* [Task objective]
Substitute "panel" for "tab" in the rows and reproduce them with nothing else changed. Begin at the line containing "Where should I click to: Expand" and stop after the line containing "click(721, 334)".

+++ Raw data

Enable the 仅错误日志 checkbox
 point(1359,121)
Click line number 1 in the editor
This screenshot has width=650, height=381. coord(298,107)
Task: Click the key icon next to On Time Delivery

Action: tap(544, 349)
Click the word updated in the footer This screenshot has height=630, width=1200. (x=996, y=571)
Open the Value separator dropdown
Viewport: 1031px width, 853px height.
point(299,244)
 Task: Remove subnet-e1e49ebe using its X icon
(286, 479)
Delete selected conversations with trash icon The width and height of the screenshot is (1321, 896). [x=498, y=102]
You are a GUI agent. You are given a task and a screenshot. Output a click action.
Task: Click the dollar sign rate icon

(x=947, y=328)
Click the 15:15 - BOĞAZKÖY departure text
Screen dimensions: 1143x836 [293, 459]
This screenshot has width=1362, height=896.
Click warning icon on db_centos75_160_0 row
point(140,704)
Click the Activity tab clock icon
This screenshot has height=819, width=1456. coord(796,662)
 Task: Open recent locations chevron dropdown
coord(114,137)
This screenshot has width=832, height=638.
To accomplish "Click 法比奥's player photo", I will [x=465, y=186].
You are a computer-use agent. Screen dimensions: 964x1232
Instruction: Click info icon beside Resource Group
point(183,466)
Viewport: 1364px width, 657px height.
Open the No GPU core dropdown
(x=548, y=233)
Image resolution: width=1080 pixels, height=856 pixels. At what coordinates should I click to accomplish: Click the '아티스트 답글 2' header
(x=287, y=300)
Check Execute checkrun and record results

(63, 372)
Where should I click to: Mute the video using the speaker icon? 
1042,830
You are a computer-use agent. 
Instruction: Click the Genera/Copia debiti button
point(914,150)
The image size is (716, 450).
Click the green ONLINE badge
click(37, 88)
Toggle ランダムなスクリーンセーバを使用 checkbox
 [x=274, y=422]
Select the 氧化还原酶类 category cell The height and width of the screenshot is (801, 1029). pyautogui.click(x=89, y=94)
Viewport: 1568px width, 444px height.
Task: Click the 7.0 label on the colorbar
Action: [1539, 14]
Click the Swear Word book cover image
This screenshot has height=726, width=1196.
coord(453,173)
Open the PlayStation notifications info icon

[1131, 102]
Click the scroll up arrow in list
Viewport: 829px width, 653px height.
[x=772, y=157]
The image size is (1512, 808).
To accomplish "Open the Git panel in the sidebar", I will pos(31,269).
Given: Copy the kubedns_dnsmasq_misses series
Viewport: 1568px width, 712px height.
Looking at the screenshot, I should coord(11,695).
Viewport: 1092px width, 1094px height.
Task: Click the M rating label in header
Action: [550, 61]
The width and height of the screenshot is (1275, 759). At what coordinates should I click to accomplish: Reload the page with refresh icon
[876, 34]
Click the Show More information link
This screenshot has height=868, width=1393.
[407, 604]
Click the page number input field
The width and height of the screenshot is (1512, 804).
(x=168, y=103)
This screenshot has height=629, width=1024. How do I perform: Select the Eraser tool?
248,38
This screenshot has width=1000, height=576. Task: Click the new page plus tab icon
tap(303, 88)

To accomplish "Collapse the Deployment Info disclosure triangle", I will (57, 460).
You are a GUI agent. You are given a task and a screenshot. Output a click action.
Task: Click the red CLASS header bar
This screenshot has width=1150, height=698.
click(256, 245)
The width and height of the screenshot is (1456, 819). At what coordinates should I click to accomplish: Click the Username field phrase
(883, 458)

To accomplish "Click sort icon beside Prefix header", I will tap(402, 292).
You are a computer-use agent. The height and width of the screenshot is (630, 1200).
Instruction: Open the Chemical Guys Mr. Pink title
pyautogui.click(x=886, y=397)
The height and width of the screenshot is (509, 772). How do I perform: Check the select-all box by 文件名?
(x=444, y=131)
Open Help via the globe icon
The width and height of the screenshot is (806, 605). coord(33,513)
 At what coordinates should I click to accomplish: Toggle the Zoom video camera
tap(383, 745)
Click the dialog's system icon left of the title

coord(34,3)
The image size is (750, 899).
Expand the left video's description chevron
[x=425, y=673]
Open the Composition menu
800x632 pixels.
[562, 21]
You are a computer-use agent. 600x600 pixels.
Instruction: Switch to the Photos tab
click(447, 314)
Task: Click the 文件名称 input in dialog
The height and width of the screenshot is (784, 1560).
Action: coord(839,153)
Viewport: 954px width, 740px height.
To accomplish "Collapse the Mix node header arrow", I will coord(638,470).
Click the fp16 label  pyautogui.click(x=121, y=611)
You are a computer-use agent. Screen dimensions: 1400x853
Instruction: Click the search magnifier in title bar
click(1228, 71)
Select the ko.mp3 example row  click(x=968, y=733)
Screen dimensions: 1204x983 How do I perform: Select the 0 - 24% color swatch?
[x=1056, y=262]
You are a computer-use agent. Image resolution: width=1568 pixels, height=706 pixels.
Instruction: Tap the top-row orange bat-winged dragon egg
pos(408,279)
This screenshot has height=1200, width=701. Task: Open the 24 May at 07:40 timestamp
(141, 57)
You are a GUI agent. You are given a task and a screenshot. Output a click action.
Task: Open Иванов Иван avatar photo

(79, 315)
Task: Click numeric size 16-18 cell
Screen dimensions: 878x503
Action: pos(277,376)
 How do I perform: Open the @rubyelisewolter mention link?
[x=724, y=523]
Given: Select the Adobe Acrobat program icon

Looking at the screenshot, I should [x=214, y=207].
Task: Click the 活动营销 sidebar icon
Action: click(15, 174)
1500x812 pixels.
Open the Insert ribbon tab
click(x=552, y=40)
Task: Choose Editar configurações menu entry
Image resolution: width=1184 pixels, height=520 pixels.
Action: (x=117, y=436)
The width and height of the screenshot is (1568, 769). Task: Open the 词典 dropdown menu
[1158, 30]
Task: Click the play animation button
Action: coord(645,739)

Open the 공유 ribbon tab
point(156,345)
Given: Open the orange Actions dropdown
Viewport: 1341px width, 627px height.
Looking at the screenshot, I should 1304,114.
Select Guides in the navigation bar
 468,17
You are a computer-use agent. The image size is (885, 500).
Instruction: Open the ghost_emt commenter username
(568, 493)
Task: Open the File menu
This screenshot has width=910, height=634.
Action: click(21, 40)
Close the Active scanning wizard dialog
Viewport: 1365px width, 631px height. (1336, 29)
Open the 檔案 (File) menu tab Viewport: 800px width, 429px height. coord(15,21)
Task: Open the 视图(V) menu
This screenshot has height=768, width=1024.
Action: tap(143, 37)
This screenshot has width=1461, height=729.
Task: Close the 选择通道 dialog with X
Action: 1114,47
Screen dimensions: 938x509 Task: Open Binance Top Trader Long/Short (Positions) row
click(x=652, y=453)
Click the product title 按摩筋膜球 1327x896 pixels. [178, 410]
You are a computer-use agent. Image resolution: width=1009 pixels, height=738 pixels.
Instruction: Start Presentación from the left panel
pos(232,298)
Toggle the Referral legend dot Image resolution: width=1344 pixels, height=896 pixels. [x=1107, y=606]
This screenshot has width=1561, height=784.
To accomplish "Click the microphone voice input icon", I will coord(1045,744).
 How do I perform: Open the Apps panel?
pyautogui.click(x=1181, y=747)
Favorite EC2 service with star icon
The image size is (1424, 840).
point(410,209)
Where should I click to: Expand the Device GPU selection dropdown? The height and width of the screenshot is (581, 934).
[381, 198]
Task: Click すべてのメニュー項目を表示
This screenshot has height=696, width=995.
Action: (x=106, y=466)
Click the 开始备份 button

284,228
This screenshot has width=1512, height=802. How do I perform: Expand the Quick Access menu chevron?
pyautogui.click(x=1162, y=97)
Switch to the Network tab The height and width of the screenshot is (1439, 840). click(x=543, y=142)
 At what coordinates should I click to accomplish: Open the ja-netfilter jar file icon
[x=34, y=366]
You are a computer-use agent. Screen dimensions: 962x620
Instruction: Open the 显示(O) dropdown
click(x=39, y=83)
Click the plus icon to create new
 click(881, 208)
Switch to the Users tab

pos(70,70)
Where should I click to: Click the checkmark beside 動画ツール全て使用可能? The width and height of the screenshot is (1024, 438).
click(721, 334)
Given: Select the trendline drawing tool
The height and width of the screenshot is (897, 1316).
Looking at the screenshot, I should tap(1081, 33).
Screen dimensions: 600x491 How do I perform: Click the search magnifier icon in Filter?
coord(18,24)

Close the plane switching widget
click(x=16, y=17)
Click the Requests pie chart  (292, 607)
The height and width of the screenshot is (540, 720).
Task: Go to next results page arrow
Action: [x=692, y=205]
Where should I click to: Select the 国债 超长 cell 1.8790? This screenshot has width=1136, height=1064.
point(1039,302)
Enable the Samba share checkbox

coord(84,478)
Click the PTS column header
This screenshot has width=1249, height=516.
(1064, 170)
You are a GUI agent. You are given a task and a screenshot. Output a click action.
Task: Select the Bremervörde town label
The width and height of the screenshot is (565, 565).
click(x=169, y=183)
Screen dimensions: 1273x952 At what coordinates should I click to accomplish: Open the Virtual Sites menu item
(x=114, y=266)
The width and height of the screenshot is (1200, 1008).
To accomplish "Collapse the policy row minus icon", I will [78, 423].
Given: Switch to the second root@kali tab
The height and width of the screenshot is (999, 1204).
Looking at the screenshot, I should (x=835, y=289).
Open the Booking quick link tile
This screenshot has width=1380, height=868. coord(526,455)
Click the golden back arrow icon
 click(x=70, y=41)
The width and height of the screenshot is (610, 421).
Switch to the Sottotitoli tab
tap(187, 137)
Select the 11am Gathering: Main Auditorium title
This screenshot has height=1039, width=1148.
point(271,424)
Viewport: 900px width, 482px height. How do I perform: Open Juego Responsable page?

++++++

* [The completed task]
Where should I click to: Expand the Device GPU selection dropdown? The height and width of the screenshot is (581, 934).
[381, 198]
Task: Click すべてのメニュー項目を表示
This screenshot has height=696, width=995.
Action: (x=106, y=466)
Click the 开始备份 button

284,228
This screenshot has width=1512, height=802. How do I perform: Expand the Quick Access menu chevron?
pyautogui.click(x=1162, y=97)
Switch to the Network panel The height and width of the screenshot is (1439, 840). click(x=543, y=142)
 At what coordinates should I click to accomplish: Open the ja-netfilter jar file icon
[x=34, y=366]
You are a computer-use agent. Screen dimensions: 962x620
Instruction: Open the 显示(O) dropdown
click(x=39, y=83)
Click the plus icon to create new
 click(881, 208)
Switch to the Users panel

pos(70,70)
Where should I click to: Click the checkmark beside 動画ツール全て使用可能? The width and height of the screenshot is (1024, 438).
click(721, 334)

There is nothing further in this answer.